──────── Source records ────────

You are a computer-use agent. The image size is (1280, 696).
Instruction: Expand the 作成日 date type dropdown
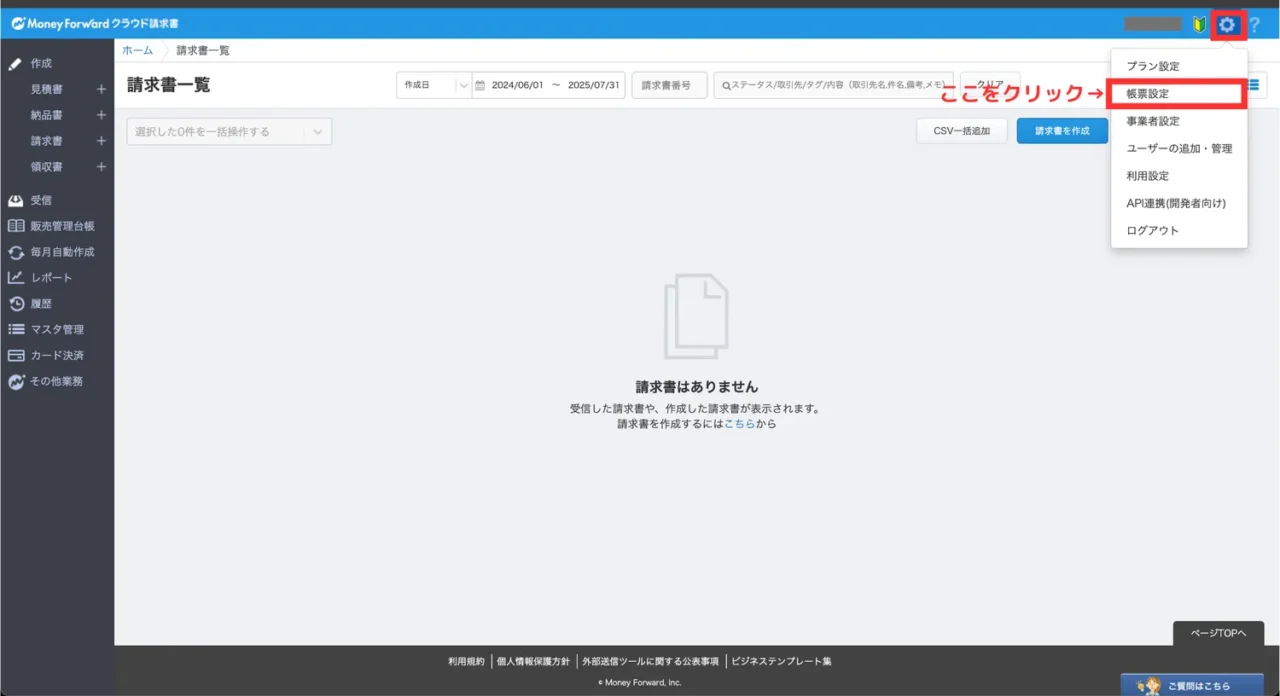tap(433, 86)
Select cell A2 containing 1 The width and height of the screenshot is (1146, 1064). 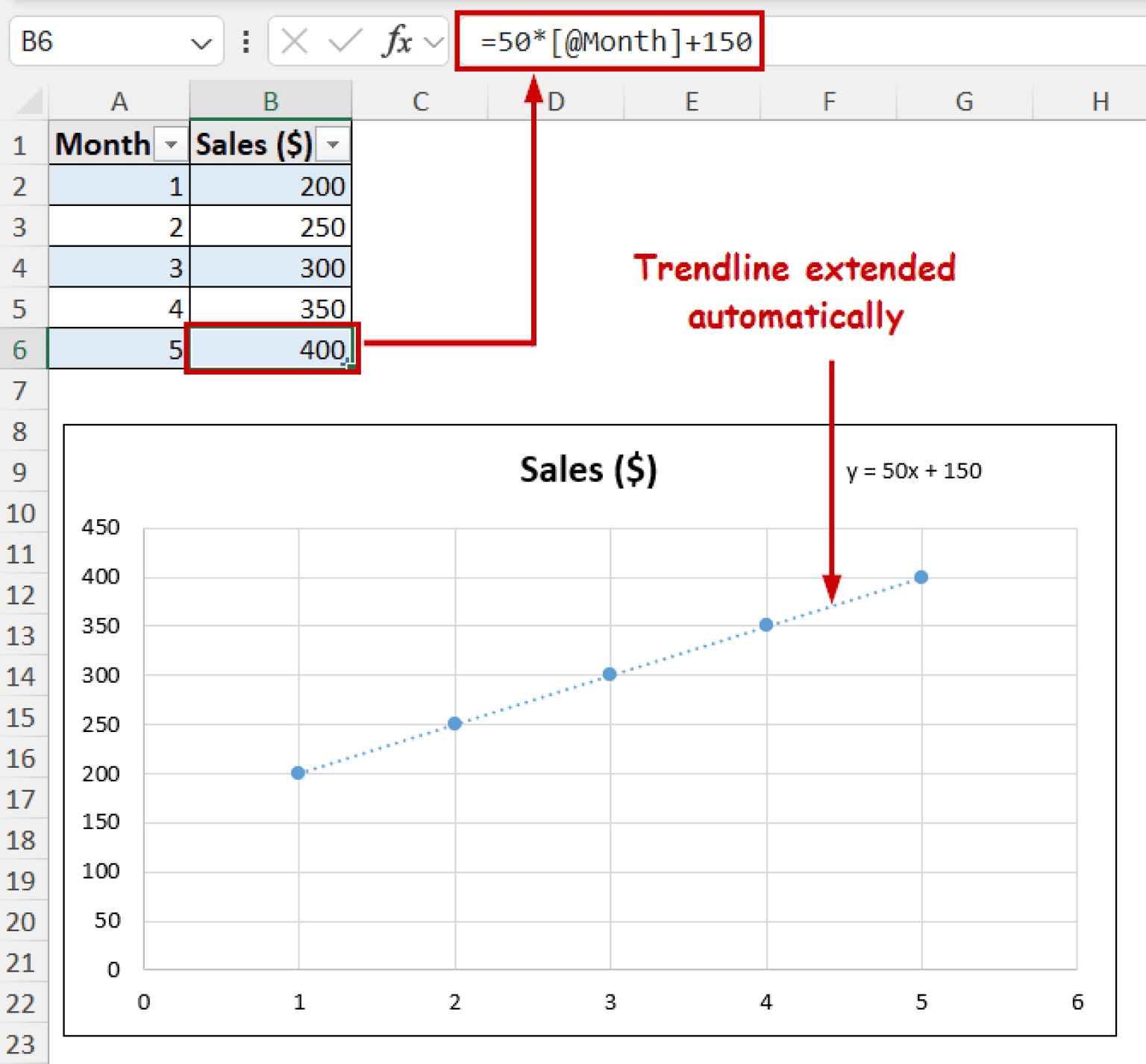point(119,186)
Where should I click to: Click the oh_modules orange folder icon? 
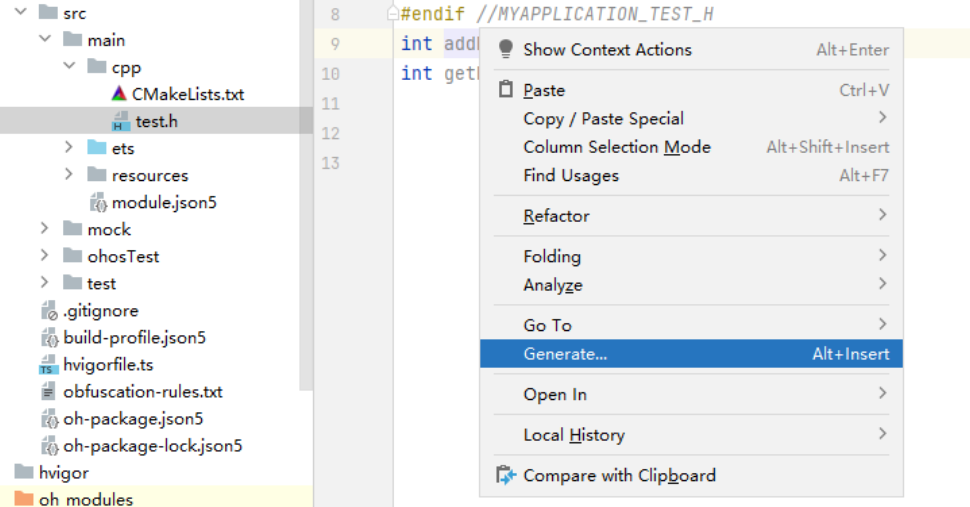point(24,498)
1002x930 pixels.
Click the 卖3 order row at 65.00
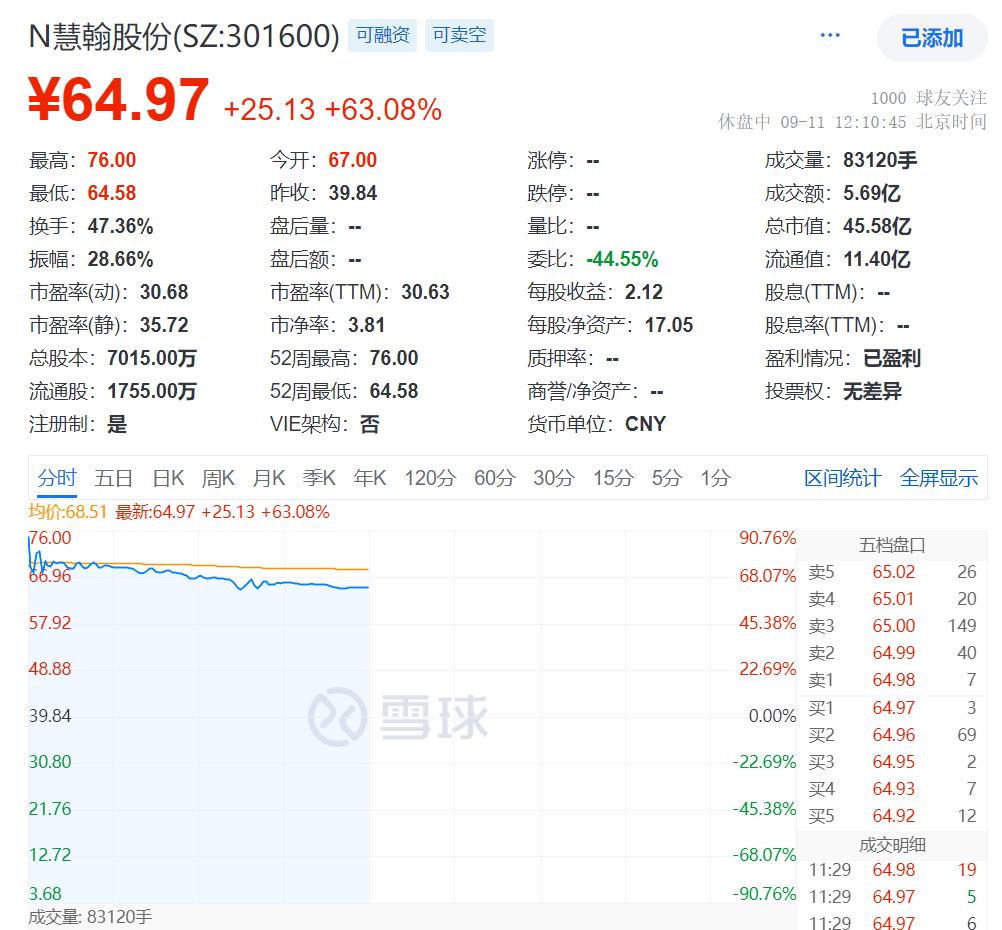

────────

→ The problem
Once the line containing "Where should I" is found, transcribe it and every line after it to the end of the records, exactly and with no pictures.

→ Exercise answer
Where should I click to: Click the oh_modules orange folder icon? 
point(24,498)
1002x930 pixels.
Click the 卖3 order row at 65.00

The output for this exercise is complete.